AUFGABENSTELLUNG –
Führen Sie den Text über den Bundestagsbeschluss zur Videokonferenztechnik in der Zivilgerichtsbarkeit im Anschluss an seinen letzten Satz fort.

ZU LESENDER TEXT –
Der Bundestag hat am Freitag, 17. November 2023, einen Gesetzentwurf der Bundesregierung (20/8095) zur Erhöhung des Einsatzes von Videokonferenztechnik in der Zivilgerichtsbarkeit beschlossen. In namentlicher Abstimmung haben 358 Abgeordnete dafür und 144 dagegen gestimmt. Dies gilt somit auch für die Fachgerichtsbarkeiten (Verwaltungsgerichtsbarkeit, Finanzgerichtsbarkeit, Arbeitsgerichtsbarkeit, Sozialgerichtsbarkeit).
Der Rechtsausschuss hatte im parlamentarischen Verfahren noch Änderungen an der Ursprungsfassung vorgenommen und eine Beschlussempfehlung (20/9354) vorgelegt. Demnach wurde eine Entschließung angenommen, wonach Bürgerinnen und Bürger, Anwaltschaft und Unternehmen zukünftig bundesweit an Videoverhandlungen der deutschen Justiz mit einem einheitlichen Zugang teilnehmen können sollen.
Gesetzentwurf der Bundesregierung
Um das Potential, das die heute verfügbare Technik für eine bürgerfreundliche und flexible Verfahrensgestaltung biete, noch besser zu nutzen, soll mit dem Gesetz auch über die mündliche Verhandlung hinaus in weiteren zivilprozessualen Verfahrenssituationen und bei anderen gerichtlichen Terminen der Einsatz von Videokonferenztechnik die physische Präsenz an einem bestimmten Ort entbehrlich gemacht werden.
Vor dem Hintergrund der zunehmend vorhandenen Videokonferenztechnik mit Aufzeichnungsfunktion soll laut Gesetz die vorläufige Protokollaufzeichnung künftig nicht nur in Ton, sondern auch in Bild und Ton möglich sein.
Gericht soll Videoverhandlung anordnen können
Um die Möglichkeiten des Einsatzes von Videokonferenztechnik in den Verfahrensordnungen über die geltende Rechtslage hinaus zu erweitern, wurde in erster Linie der Paragraf 128a der Zivilprozessordnung (ZPO) neu gefasst. Künftig soll das Gericht (in Person der Vorsitzenden oder des Vorsitzenden) eine Videoverhandlung nicht mehr nur gestatten, sondern auch anordnen können. Dies erleichtere die Terminierung von mündlichen Verhandlungen und könne so zu einer Verfahrensbeschleunigung beitragen, heißt es in dem Entwurf.

Gespeicherte Dateneinträge:
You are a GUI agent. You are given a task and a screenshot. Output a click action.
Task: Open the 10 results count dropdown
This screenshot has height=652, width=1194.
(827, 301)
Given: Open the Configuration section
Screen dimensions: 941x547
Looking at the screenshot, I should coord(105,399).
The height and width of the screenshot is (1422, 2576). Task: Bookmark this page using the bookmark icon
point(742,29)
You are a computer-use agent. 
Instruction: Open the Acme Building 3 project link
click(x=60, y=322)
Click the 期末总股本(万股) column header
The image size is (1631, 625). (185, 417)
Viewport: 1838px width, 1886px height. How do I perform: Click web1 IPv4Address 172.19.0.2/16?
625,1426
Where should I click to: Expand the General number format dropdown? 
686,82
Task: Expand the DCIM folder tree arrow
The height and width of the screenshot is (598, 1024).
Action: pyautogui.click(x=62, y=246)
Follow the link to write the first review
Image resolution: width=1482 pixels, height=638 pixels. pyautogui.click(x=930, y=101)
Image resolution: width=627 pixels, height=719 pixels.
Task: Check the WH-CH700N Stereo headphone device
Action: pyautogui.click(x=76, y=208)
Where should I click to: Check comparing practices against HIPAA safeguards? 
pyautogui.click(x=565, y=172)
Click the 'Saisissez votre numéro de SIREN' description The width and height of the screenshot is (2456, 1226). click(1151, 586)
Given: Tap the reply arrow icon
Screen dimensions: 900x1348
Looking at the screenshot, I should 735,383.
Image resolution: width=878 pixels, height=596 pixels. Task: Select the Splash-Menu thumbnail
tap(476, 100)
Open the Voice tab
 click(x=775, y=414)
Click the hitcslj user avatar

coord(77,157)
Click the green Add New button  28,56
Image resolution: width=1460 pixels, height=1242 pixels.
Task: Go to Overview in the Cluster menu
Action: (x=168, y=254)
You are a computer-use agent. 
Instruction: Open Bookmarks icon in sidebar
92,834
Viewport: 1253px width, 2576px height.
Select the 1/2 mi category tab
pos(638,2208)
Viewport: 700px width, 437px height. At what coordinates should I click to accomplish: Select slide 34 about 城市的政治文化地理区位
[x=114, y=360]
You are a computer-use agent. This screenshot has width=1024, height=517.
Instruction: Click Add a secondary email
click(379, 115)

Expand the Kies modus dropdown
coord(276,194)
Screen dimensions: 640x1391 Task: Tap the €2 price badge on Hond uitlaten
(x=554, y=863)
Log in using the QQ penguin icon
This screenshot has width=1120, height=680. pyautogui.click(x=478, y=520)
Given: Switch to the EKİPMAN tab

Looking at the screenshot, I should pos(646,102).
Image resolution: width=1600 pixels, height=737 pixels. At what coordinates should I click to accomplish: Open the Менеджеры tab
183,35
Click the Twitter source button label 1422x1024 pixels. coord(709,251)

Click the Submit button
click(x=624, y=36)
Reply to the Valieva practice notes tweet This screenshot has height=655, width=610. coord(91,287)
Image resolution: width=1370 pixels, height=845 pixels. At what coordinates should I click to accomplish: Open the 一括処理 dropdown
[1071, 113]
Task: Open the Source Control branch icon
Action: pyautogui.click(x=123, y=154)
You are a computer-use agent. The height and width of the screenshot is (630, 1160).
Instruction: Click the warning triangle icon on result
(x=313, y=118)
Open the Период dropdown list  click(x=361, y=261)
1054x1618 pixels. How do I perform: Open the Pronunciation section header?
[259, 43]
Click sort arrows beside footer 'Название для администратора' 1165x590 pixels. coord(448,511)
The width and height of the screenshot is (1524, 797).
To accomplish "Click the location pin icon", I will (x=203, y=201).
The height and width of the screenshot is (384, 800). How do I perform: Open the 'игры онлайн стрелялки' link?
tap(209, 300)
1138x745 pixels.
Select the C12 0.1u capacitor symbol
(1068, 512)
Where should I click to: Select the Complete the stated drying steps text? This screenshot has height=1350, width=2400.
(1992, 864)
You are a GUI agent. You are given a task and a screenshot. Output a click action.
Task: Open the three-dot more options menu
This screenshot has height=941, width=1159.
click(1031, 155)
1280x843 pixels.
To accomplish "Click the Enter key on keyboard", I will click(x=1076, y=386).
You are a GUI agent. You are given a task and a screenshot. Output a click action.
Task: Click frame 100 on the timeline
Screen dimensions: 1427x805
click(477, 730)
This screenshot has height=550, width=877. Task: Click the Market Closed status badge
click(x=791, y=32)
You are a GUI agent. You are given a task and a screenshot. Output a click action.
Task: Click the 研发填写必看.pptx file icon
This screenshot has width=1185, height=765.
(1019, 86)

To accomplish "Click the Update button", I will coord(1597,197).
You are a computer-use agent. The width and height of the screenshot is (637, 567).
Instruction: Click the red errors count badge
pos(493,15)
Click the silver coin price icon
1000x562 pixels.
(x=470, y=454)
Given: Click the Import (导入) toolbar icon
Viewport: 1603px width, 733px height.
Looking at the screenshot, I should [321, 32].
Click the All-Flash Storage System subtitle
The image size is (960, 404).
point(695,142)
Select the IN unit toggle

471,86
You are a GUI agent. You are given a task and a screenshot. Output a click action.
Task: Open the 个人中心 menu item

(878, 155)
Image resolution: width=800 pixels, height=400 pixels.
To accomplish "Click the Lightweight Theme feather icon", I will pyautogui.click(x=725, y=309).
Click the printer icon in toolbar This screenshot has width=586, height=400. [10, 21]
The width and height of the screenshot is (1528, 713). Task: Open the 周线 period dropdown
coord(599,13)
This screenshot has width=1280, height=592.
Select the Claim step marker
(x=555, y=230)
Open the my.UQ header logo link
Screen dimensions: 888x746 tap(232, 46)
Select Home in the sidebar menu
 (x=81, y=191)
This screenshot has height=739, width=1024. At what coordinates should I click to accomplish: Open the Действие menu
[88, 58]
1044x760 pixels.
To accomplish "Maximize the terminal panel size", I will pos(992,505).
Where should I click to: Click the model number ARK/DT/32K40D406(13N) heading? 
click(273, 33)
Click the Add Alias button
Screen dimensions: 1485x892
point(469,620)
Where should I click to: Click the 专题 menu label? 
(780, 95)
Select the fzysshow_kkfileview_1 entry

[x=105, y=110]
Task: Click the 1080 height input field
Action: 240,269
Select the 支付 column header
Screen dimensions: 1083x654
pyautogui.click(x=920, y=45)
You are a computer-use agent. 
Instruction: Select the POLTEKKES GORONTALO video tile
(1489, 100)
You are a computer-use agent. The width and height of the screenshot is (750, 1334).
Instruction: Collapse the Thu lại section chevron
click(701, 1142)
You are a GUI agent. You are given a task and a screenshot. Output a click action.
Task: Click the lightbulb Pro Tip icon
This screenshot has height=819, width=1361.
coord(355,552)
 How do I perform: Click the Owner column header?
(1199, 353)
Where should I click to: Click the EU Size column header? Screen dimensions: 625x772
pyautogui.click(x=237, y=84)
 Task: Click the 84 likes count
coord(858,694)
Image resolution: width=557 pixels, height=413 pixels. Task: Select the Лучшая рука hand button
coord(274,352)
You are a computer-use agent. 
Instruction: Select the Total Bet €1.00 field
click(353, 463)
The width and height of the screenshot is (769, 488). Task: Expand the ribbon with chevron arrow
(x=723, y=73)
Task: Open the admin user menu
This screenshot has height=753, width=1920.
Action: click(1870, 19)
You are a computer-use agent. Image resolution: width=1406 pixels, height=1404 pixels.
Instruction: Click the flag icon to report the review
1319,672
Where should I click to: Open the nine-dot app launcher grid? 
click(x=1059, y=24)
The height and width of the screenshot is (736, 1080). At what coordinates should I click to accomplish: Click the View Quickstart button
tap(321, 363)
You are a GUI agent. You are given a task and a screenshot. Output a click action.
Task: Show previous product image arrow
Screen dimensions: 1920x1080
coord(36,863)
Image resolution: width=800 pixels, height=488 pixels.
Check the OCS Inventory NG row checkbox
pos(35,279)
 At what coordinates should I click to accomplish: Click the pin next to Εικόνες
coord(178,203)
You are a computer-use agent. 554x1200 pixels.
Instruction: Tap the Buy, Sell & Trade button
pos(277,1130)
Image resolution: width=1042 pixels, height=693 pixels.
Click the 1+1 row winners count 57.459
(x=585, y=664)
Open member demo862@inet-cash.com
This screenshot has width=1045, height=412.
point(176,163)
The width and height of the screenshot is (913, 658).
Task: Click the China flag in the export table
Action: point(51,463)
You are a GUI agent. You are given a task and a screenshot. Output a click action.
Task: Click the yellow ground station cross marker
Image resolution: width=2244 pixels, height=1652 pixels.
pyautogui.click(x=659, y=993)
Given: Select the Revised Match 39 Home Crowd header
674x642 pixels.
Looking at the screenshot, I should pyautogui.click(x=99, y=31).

ERWARTETE AUSGABE –
Schließlich soll die Möglichkeit geschaffen werden, sogenannte vollvirtuelle Videoverhandlungen in der Zivilgerichtsbarkeit zu erproben, bei der sich auch die oder der Vorsitzende nicht mehr im Sitzungssaal aufhält und eine Videoverhandlung beispielsweise auch aus dem heimischen Arbeitszimmer leiten kann. Um auch in diesen Fällen bei öffentlichen Verhandlungen die Öffentlichkeit zu gewährleisten, müsse eine solche Videoverhandlung zusätzlich in einen öffentlich zugänglichen Raum im Gericht in Bild und Ton übertragen werden.
Änderungen im Rechtsausschuss
Ein vom Rechtsausschuss angenommener Änderungsantrag sieht unter anderem die „Stärkung der Rechte der Verfahrensbeteiligten“ vor. So soll dem Antrag eines Verfahrensbeteiligten auf Teilnahme an einer mündlichen Verhandlung per Bild- und Tonübertragung künftig stattgegeben werden, wenn das laufende Verfahren dafür geeignet ist.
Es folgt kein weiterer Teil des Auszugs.